HERE we are, in 2020, at the start of not just a new year but a new decade. It is one that could prove make-or-break for the dominant challenge of the 21st century: climate change. Will it be a decade of delivery or a decade of disaster?
There was an ominous portent at the start of the week, when the authorities of Australia declared that it was now too late for residents in the state of Victoria to evacuate their homes in the face of advancing wildfires. Let’s hope that we haven’t also left it too late to act on climate change.
The Today programme on Radio 4 has guest editors between Christmas and New Year. With characteristic BBC balance — the approach which brought it accusations of bias from almost all political factions during the recent general election — it addressed global warming by inviting the arch-conservative Charles Moore and the climate activist Greta Thunberg to edit back-to-back editions of the programme.
The comparison was instructive. Mr Moore’s contributors included Professor Michael Kelly, a trustee of the Global Warming Policy Foundation, which states that climate science is “not yet settled”. Dr Kelly, who is a professor of electronics, proclaimed himself optimistic that everything would be sorted out by a decline in world population.
He was supported by Lord Ridley, the former science writer of The Daily Telegraph, who draws a considerable income from open-cast coal-mining and who was chairman of Northern Rock when the bank collapsed owing the British Government £26.9 billion. Our “overreaction” to climate change risks “shutting down civilisation”, he declared, smearing the BBC’s environment editor en passant. He also spent a good proportion of his time on BBC radio complaining that climate sceptics like him were not allowed on the BBC.

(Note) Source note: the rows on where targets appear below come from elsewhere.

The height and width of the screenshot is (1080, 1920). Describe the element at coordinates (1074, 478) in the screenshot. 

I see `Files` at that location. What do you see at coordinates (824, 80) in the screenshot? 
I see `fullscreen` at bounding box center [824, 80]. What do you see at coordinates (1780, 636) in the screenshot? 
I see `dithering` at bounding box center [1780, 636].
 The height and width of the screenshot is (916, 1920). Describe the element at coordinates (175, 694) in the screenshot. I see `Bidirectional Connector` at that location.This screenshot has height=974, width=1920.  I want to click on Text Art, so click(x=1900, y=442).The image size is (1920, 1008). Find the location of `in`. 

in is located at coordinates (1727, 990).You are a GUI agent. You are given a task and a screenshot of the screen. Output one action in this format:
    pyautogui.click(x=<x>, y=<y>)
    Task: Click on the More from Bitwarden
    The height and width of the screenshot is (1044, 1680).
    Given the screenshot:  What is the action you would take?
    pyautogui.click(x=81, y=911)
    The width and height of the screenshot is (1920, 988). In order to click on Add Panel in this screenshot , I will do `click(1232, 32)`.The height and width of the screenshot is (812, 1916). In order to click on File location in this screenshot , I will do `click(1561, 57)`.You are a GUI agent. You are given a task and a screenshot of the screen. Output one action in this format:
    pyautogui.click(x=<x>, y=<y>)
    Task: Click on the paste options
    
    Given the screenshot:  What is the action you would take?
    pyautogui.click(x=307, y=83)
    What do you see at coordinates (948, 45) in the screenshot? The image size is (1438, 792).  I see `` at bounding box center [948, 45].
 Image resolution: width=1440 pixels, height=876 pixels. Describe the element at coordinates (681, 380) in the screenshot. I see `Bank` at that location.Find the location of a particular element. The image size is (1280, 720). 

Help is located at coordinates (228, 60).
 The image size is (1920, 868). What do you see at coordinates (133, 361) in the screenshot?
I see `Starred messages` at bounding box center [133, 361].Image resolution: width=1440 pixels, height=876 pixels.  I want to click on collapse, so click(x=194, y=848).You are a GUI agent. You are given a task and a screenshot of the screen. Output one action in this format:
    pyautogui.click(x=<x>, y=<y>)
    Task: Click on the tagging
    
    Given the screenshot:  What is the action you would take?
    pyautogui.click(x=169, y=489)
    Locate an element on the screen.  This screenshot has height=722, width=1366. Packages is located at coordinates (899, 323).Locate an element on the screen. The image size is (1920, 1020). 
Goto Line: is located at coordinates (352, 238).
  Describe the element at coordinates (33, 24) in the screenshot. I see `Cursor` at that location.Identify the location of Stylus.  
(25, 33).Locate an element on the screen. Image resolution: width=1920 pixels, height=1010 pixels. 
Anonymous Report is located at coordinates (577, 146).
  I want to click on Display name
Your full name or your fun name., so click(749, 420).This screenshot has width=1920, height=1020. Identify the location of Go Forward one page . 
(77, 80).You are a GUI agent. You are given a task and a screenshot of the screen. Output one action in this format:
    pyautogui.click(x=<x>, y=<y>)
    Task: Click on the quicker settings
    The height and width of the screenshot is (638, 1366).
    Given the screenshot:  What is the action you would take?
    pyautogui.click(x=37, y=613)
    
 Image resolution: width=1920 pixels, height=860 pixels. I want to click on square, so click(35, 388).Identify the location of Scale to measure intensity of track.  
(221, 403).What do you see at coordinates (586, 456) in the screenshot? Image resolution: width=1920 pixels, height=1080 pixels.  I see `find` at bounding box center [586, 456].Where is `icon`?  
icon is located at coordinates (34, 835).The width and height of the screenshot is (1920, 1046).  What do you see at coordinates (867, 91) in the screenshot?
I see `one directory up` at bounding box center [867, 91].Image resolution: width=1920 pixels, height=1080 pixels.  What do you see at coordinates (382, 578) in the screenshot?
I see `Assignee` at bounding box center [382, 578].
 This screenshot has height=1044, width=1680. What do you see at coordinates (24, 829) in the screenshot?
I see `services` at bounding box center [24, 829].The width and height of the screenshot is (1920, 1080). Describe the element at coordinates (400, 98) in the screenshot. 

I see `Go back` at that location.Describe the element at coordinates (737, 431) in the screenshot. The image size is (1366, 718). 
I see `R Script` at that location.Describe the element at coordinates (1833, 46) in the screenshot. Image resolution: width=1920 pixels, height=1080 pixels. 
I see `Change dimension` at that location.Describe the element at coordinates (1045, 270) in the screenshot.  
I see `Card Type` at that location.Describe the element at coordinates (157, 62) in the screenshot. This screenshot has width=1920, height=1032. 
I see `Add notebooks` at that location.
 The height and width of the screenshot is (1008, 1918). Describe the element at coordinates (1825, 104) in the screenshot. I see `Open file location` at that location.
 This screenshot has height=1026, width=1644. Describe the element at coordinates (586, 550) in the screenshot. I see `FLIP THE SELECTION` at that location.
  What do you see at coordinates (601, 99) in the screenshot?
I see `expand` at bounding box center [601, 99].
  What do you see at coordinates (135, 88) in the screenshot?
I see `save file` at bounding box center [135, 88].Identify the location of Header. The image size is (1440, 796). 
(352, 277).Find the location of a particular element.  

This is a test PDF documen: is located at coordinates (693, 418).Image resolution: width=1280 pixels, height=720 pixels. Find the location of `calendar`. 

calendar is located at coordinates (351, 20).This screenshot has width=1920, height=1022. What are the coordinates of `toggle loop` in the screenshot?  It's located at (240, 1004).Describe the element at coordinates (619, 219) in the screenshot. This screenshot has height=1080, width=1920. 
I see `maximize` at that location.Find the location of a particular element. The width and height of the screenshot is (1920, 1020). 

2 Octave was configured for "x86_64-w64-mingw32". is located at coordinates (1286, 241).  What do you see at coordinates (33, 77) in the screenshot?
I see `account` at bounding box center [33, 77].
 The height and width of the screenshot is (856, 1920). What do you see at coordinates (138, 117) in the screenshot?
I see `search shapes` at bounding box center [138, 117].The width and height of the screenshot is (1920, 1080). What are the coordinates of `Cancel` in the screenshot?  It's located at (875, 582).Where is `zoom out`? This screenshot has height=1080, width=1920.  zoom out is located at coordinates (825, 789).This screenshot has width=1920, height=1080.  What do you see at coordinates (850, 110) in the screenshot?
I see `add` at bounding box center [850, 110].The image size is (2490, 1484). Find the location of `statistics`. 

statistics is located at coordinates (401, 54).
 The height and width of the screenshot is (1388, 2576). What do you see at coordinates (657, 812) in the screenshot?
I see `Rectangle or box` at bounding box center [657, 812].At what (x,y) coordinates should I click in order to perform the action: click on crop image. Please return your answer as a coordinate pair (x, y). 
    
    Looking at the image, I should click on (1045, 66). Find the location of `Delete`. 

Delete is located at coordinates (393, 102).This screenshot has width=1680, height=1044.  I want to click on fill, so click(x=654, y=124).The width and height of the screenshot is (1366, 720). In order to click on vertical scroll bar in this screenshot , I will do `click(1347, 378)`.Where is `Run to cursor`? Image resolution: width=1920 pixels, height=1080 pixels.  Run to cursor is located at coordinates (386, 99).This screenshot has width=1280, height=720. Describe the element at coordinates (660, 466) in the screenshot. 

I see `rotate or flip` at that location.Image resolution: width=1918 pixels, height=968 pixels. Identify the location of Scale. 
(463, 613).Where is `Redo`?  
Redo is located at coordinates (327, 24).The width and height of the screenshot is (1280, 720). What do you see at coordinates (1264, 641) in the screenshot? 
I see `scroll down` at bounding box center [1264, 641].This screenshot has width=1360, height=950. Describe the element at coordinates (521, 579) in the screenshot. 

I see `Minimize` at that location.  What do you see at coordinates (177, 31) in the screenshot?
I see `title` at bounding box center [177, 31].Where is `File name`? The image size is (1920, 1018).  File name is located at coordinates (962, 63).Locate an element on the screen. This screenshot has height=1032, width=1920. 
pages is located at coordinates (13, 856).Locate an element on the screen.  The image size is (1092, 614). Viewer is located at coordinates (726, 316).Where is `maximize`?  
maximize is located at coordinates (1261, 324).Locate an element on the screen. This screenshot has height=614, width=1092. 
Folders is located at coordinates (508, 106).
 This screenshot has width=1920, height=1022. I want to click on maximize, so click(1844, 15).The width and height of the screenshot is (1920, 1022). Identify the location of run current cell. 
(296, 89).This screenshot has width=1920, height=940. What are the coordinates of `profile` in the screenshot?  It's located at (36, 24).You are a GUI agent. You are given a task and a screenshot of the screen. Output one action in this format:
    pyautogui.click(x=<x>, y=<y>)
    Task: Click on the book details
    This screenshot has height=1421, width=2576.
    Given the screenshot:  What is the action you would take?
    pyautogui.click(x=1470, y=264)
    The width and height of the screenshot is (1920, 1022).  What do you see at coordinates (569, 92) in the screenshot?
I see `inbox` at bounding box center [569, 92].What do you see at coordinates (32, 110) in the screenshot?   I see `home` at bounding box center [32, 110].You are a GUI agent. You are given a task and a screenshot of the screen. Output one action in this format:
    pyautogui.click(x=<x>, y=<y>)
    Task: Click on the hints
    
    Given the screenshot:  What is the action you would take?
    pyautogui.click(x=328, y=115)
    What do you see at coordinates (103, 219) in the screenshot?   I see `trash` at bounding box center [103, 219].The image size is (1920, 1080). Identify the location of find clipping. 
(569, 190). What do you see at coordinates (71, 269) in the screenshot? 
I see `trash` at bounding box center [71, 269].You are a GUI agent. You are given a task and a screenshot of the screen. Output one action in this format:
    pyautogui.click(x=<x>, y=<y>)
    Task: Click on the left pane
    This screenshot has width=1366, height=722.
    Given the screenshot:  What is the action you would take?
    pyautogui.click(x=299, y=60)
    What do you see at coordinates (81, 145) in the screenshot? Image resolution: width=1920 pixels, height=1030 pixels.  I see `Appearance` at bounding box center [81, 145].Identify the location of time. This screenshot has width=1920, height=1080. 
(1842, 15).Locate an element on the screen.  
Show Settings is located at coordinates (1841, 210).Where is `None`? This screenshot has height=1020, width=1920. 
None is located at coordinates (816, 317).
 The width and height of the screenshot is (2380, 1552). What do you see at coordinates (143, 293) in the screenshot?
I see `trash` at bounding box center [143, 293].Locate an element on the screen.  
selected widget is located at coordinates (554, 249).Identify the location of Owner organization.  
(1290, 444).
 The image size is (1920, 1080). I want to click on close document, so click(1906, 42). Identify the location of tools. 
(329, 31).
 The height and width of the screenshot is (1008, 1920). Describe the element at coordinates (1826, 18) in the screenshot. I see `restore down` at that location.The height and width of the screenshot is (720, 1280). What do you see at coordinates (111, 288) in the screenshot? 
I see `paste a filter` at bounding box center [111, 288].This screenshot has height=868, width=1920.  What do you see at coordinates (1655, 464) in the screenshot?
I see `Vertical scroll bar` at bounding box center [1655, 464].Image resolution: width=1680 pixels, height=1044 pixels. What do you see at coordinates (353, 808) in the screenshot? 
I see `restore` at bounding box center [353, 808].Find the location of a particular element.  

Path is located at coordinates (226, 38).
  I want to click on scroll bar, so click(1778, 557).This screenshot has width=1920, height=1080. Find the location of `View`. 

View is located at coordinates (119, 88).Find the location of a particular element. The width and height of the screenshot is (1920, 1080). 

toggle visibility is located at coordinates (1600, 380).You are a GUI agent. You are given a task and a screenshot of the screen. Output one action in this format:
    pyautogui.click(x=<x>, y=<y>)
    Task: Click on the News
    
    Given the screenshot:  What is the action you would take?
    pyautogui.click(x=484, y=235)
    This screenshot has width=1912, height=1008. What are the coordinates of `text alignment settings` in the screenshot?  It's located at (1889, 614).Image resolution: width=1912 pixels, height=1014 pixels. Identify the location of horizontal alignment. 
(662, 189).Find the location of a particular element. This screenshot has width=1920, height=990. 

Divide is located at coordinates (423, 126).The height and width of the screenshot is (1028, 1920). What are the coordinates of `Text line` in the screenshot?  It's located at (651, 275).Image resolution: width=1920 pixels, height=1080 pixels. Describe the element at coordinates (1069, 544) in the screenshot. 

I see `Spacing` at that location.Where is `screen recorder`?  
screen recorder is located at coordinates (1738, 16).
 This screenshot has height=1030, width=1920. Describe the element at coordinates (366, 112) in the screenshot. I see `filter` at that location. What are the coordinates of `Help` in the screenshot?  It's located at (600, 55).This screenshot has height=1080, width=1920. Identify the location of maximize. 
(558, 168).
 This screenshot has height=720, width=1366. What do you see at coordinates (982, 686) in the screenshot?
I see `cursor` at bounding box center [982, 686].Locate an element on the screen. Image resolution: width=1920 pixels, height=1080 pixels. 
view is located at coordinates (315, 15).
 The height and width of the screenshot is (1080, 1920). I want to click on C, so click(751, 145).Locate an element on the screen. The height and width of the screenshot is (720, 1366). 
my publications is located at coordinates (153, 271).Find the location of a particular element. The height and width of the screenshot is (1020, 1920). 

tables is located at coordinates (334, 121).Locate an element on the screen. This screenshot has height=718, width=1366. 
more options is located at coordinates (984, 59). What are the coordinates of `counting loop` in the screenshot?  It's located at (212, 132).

In contrast, Greta Thunberg’s programme took its science from Kevin Anderson, who is Professor of Energy and Climate Change at Manchester University and a former director of the Tyndall Centre for Climate Change Research, and author of more than 100 academic papers on the subject.
Professor Anderson declared that, having ignored 30 years of warnings, we now have little chance of maintaining the rise in global temperature to below two degrees Centigrade. The resultant fires, floods, windstorms, and droughts are already having a disastrous impact on the world’s poorest people. Indeed, unless we radically reframe our behaviour and the structure of our economy, temperatures could rise to four degrees Centigrade by the end of this century, “which will be like living on another planet”.
So, what is the way forward? The director of new energies at Shell, Maarten Wetselaar, outlined its $2-billion plan to transition from fossil-fuels to low-carbon energy. Yet it is still spending $25 billion on oil prospecting.
The world of finance, which holds large amounts of oil-company shares, must exert pressure for that to change. The trouble, says the outgoing governor of the Bank of England, Mark Carney, is that financial firms are “not moving fast enough” away from fossil-fuel investments. Many of those investments, which could rapidly become worthless, are lodged in the pension funds of ordinary people. Perhaps it is time for us to demand that our pension funds move our investments elsewhere.